Me resulta difícil comprender que el P. François Brune se atreviera a defender las ideas que expone en esta obra frente a las que hoy circulan por la Iglesia. ¡Se enfrenta nada menos que a san Agustín y a Santo Tomás de Aquino! Ojo, esto es muy serio porque los dos últimos papas seguían defendiendo, como veremos en uno de los capítulos, que en los Seminarios, Escolasticados y Universidades de la Iglesia se continuara estudiando a Santo Tomás de Aquino. François Brune tiene la valentía y el “músculo” (preparación teológica) suficientes para denunciar la barbaridad que esto supone, según él, y algunas consecuencias importantes. Cito de momento, como ejemplos, dos que creo destacadas: el «racionalismo» y nada menos que la «visión beatífica» aplicada a la vida eterna. Esto, a mi juicio, tiene una importancia decisiva.

Hace 40 años, se aconsejaba vivamente hacer cada mañana al menos media hora de meditación. Era como la gran aspiración para los cristianos que querían profundizar en la vida espiritual. Esto nos llevó, inconscientemente, a dar una gran importancia al discurso reflexivo, racional, y a menospreciar hasta cierto punto lo relacionado con la oración afectiva, mística. A veces, incluso, se ha utilizado la palabra «místico» como un insulto. «¡Es un místico!» dicen algunos con retintín, como una acusación. Pues bien, el P. François Brune reivindica esa que podríamos llamar «oración mística» frente a la meditación que se aconseja en Occidente. Si la oración no te lleva a una amorosa experiencia de Dios, viene a decir François, no te sirve de nada.

▶ Problema A
Responde estas preguntas con la información del texto sobre el P. François Brune:
(i) ¿A qué dos figuras se enfrenta el P. François Brune?
(ii) Hace 40 años, ¿cuánto tiempo de meditación se aconsejaba hacer cada mañana?
(iii) ¿Qué palabra se ha utilizado a veces como un insulto?
▶ Problema B
Resume de forma más breve el párrafo del texto sobre el P. François Brune que empieza con «Hace 40 años» y conserva sus datos principales.
▶ Problema C
Imprime sin cambios el fragmento del texto sobre el P. François Brune que comienza con las palabras "Me resulta difícil" y termina con "una importancia decisiva.".

▶ Material proporcionado
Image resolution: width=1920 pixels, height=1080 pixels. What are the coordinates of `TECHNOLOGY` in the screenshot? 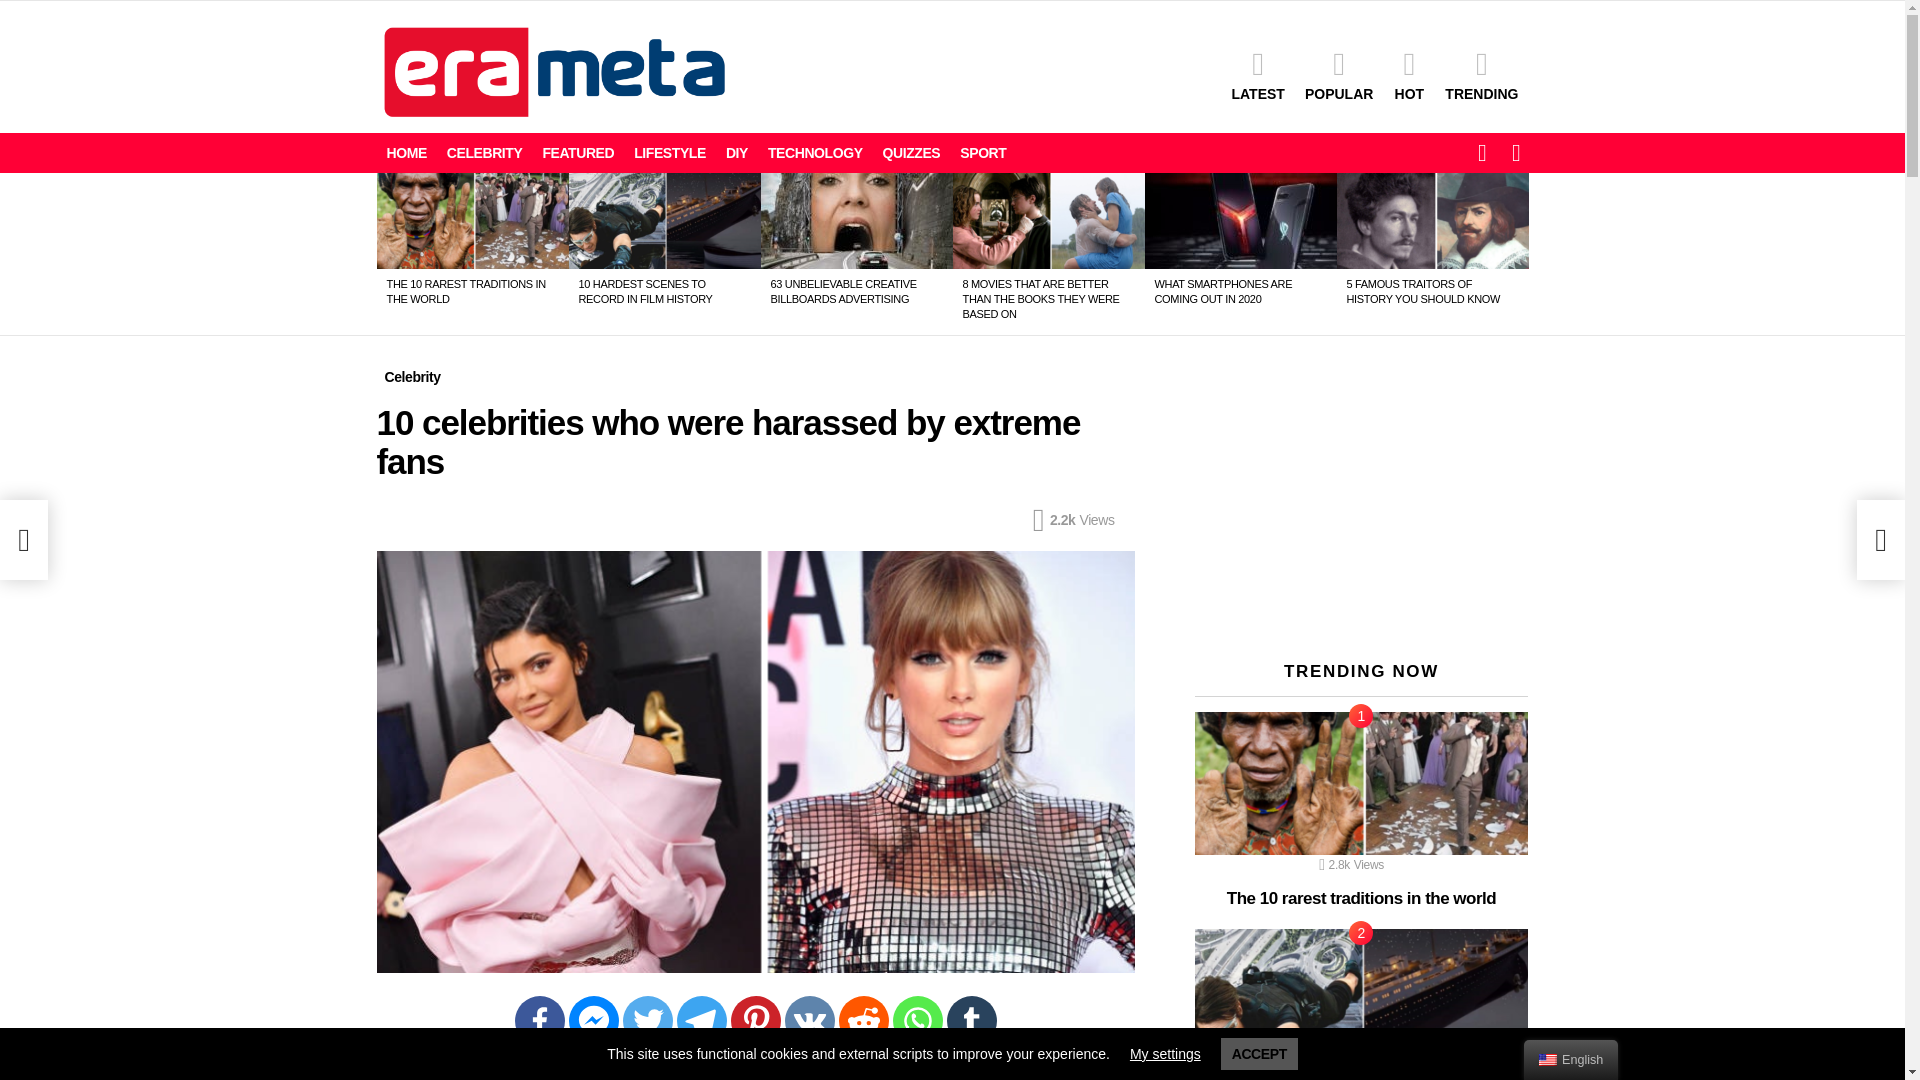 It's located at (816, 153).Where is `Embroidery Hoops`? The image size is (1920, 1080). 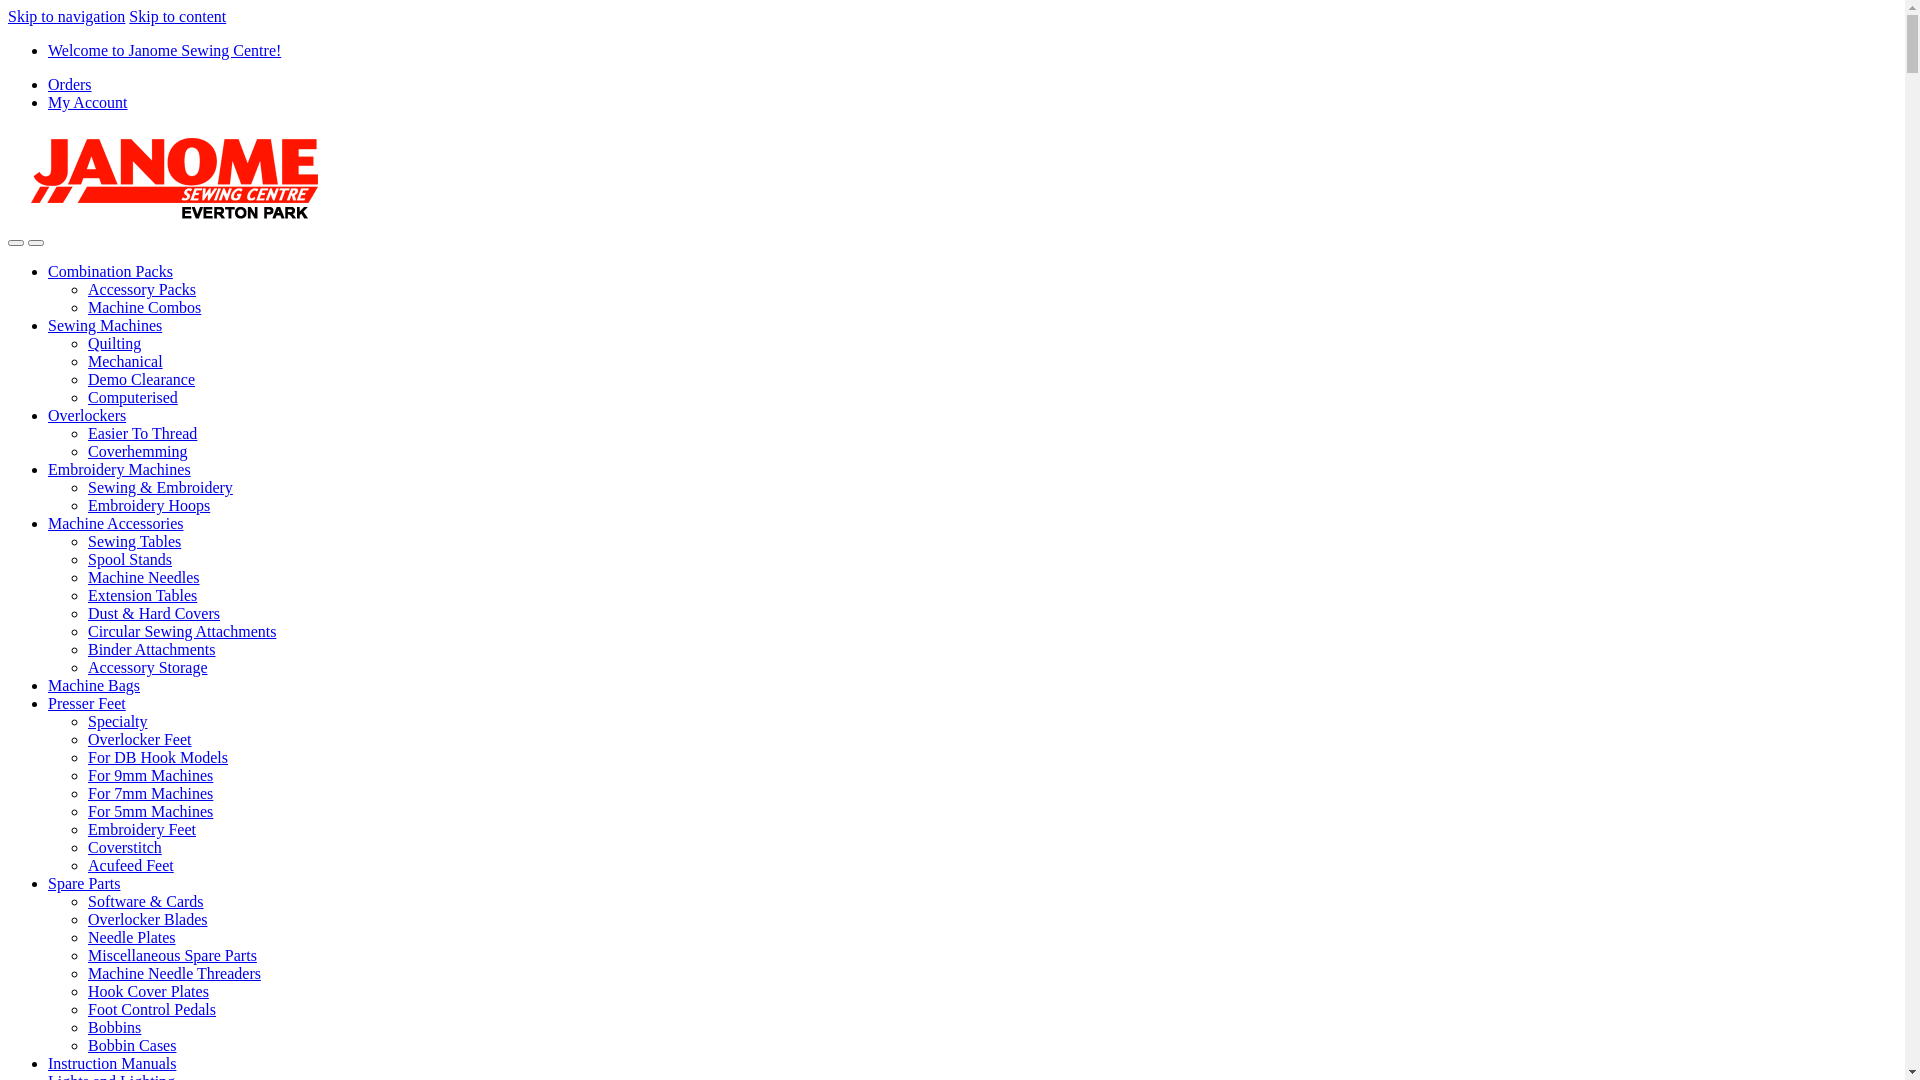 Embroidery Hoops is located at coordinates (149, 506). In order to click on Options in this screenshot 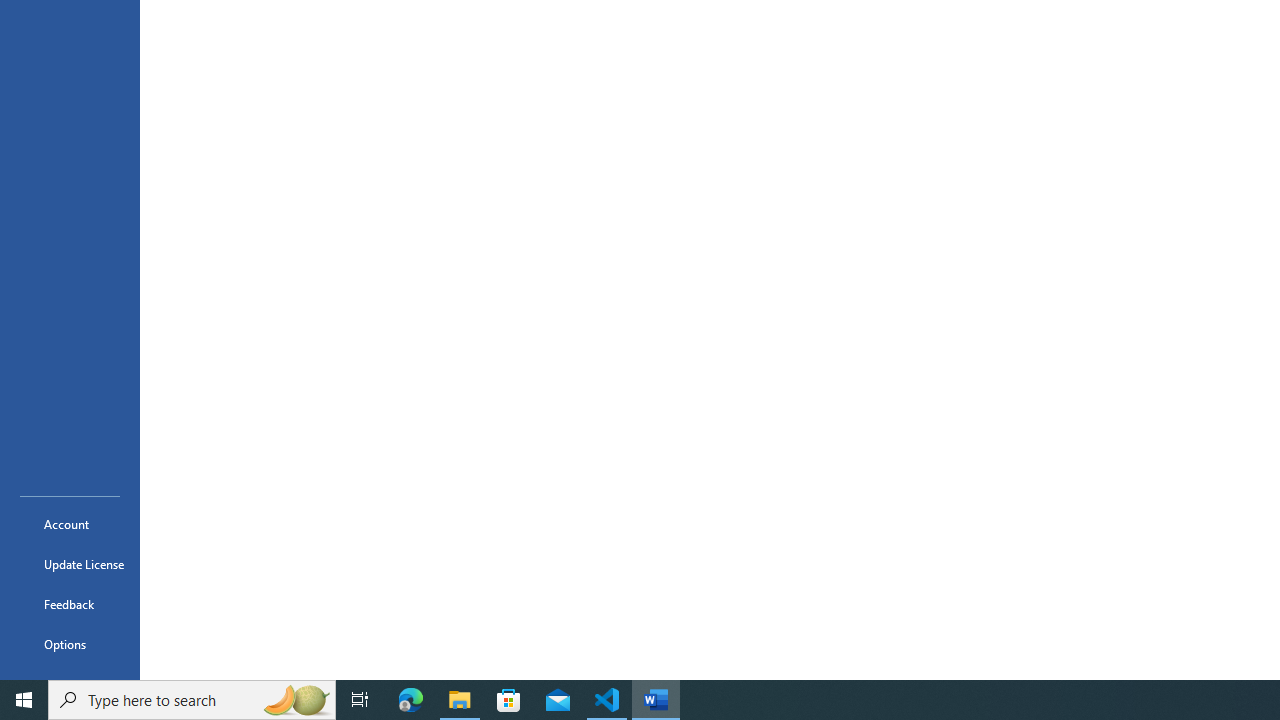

▶ Respuesta correcta A
(i) A san Agustín y a Santo Tomás de Aquino.
(ii) Al menos media hora.
(iii) La palabra «místico».

▶ Respuesta correcta B
Hace 40 años se aconsejaba meditar al menos media hora cada mañana. Eso llevó a valorar el discurso reflexivo y racional y a menospreciar la oración afectiva o mística, hasta el punto de usar «místico» como insulto. El P. François Brune reivindica la oración mística frente a la meditación aconsejada en Occidente: si la oración no lleva a una amorosa experiencia de Dios, no sirve de nada.

▶ Respuesta correcta C
Me resulta difícil comprender que el P. François Brune se atreviera a defender las ideas que expone en esta obra frente a las que hoy circulan por la Iglesia. ¡Se enfrenta nada menos que a san Agustín y a Santo Tomás de Aquino! Ojo, esto es muy serio porque los dos últimos papas seguían defendiendo, como veremos en uno de los capítulos, que en los Seminarios, Escolasticados y Universidades de la Iglesia se continuara estudiando a Santo Tomás de Aquino. François Brune tiene la valentía y el “músculo” (preparación teológica) suficientes para denunciar la barbaridad que esto supone, según él, y algunas consecuencias importantes. Cito de momento, como ejemplos, dos que creo destacadas: el «racionalismo» y nada menos que la «visión beatífica» aplicada a la vida eterna. Esto, a mi juicio, tiene una importancia decisiva.